Modify-and-experiment tips:

  • Change code_mode_config: CodeModeConfig::enabled() to code_mode_config: CodeModeConfig { allow_mutations: true, ..CodeModeConfig::enabled() } and re-run. The mutation now passes validation and produces a token.
  • Shorten the TTL by adding token_ttl_seconds: 5 to the config; you will see a normal pass on validate, but if you wait six seconds before calling execute_code the token will be rejected as expired.
  • Try modifying the query string between validate_code and execute_code (in a real client flow). The HMAC code-hash mismatch rejects the modified query — this is the load-bearing tamper-protection property.

Next: Chapter 22 Exercises.

Knowledge Check

Use these questions to check your understanding before moving to the exercises.

  1. HMAC binding. What does the HMAC approval token bind to, and why does this prevent the LLM from re-using a previous token for a modified query? (Hint: the binding is over more than just the code hash — list everything that goes into the HMAC and explain how each component prevents a different attack.)

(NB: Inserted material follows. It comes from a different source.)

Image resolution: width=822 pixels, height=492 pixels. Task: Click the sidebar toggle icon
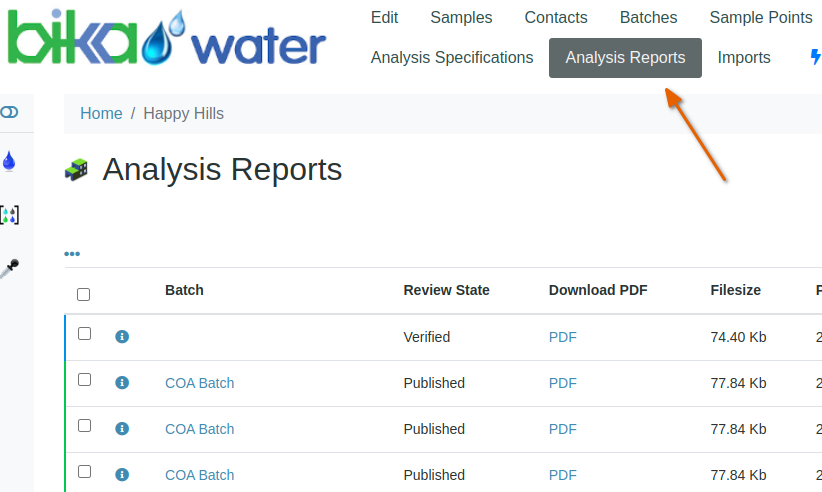coord(9,112)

  2. Required field names. Why does #[derive(CodeMode)] insist on the four specific field names (code_mode_config, token_secret, policy_evaluator, code_executor), and what happens if you rename one of them? (Hint: this is a v0.1.0 convention chosen for clarity over flexibility.)

  3. NoopPolicyEvaluator caveat. Why does the s41 example use NoopPolicyEvaluator, and what must change for production? Read the LOCAL DEV comment in the example file. What happens if a production server forgets to swap it out?

  4. Executor selection. When would you choose JsCodeExecutor vs. SdkCodeExecutor vs. McpCodeExecutor vs. implementing CodeExecutor directly? Give one concrete server scenario for each.

  5. Policy ordering. The chapter calls out that the PolicyEvaluator runs before token generation. Describe an attack that would become possible if the order were reversed (policy after token mint).

When you can answer all five from memory, head to Chapter 22 Exercises.